### Selected extract
= = = = =

Walt said that he has known Rick since Chuck Leonard had introduced them some
years earlier.
“He was very complimentary of my work and saw the ratings that I had on FM,” he
said.
“However, the higher-ups at WABC didn’t want to have two blacks in Chuck and me
going back to back at night,” Walt said, making reference to Chuck’s late night
show that followed Brucie’s show.
Glenn Morgan, the program director under Rick, who was then the operations
manager at WABC, has written at Musicradio77.com that he lobbied to have George
Michael, then with WFIL in Philadelphia, succeed Bruce.
He made no reference to Walt in the story that he wrote for Musicradio77.com.
George started doing the show in September 1974 and continued at WABC into
November 1979 before becoming a successful sportscaster in Washington, D.C.
By the time WXLO was into its third phase, Walt went to Chicago’s WVON, where he
was operations manager for the FM station and program director for the AM
station.
“I didn’t want to be an air personality my whole career,” he said.
However, before long, Mel Phillips became the program director at WNBC and
brought Walt to 66 on the dial and also added Joe McCoy, who had worked at
WOR-FM, to that station in 1976.
Joe would later spend 23 years as the program director at WCBS-FM.
He said in a January 2009 phone interview with Musicradio77.com that he and
legendary morning air personality Don Imus sometimes talked about how WNBC was
not programmed as an aggressive Top 40 station and was able to “butt heads” with
WABC the way the smaller, 5,000-watt WMCA had in the 1960’s.
Walt said he agreed with Joe’s perspective.
“AM was still the king in New York,” he said regarding what apparently was the
last phase before WKTU went to a disco format and supplanted WABC in 1978 as the
leader in the New York City market.
“WNBC needed to be more aggressive musically and emotionally,” Walt said. “We
had some good people on the air, but didn’t promote the station enough.”
He said he was impressed with Cousin Brucie, who worked both at night and in the
mid-day during his three years at WNBC.
“Brucie was very kind,” Walt said. “People walk up to Brucie and he smiles and
says something to make them happy.”
He said he got along well with Imus, who has been noted for making racial
remarks during his career.
“He was all right to me,” he said of longtime air personality who now is at
TalkRadio77 WABC. “I think he knew that some of the things he said about blacks
weren’t going to work with me.”
Walt and the other air personalities of the mid 1970’s at WNBC left in August
1977 when the station hired Bob Pittman, who was 23 years of age at the time, to
program WNBC, which for about two years became an FM rock station on AM.
Walt then went to Los Angeles, where he worked as operations manager at KGFJ and
KUGE.

= = = = =

### What to do
(a) In the excerpt on Walt's radio career, change "legendary" to "famous" and write out the part starting with "However, before long, Mel" and going on through "York City market.".
(b) Answer these from the excerpt on Walt's radio career:
(i) In what city was WFIL?
(ii) For how many years was Joe McCoy later the program director at WCBS-FM?
(iii) How old was Bob Pittman when WNBC hired him?

= = = = =

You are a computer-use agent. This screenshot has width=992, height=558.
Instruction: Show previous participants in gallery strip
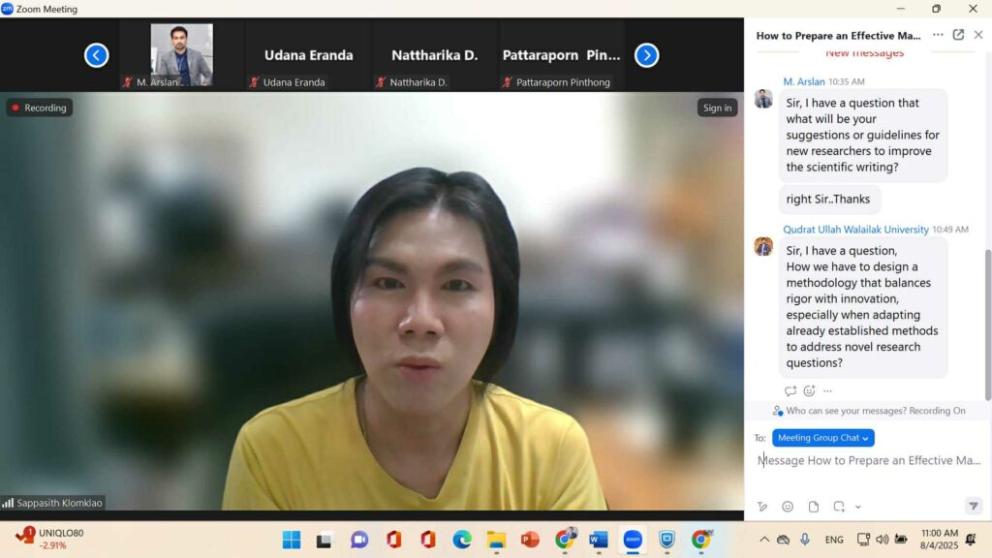coord(96,55)
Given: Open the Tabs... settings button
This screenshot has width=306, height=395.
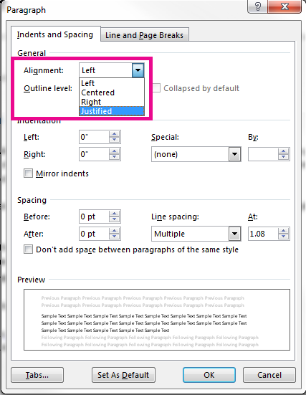Looking at the screenshot, I should click(x=37, y=375).
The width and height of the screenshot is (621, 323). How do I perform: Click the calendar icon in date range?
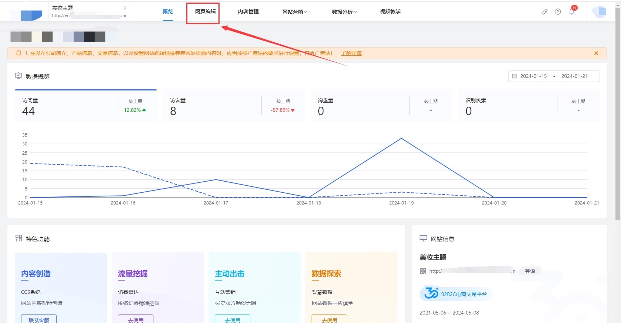(x=515, y=76)
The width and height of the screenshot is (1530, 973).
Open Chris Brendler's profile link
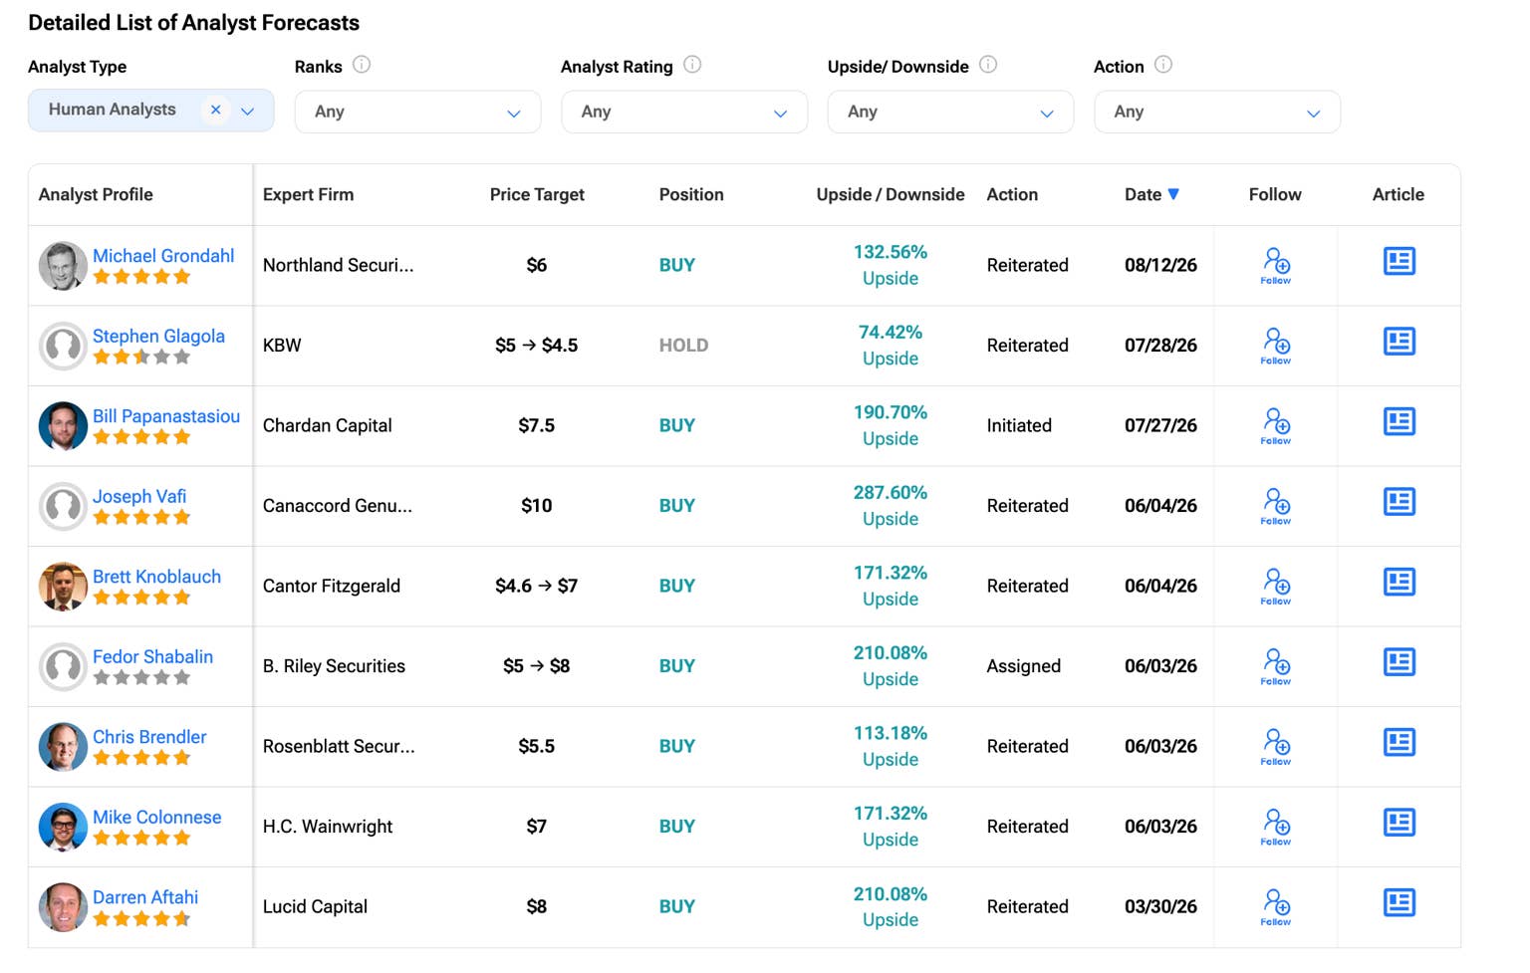coord(149,737)
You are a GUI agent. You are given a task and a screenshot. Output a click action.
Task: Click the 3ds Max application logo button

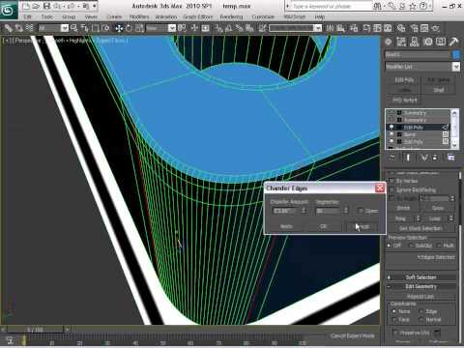point(9,10)
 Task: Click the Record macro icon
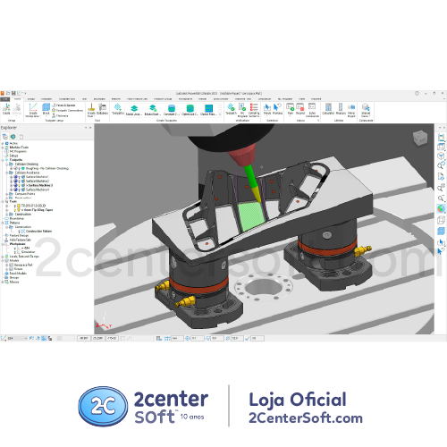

= = = = =

### Task-by-task solutions
(a)
However, before long, Mel Phillips became the program director at WNBC and
brought Walt to 66 on the dial and also added Joe McCoy, who had worked at
WOR-FM, to that station in 1976.
Joe would later spend 23 years as the program director at WCBS-FM.
He said in a January 2009 phone interview with Musicradio77.com that he and
famous morning air personality Don Imus sometimes talked about how WNBC was
not programmed as an aggressive Top 40 station and was able to “butt heads” with
WABC the way the smaller, 5,000-watt WMCA had in the 1960’s.
Walt said he agreed with Joe’s perspective.
“AM was still the king in New York,” he said regarding what apparently was the
last phase before WKTU went to a disco format and supplanted WABC in 1978 as the
leader in the New York City market.

(b)
(i) Philadelphia
(ii) 23 years
(iii) 23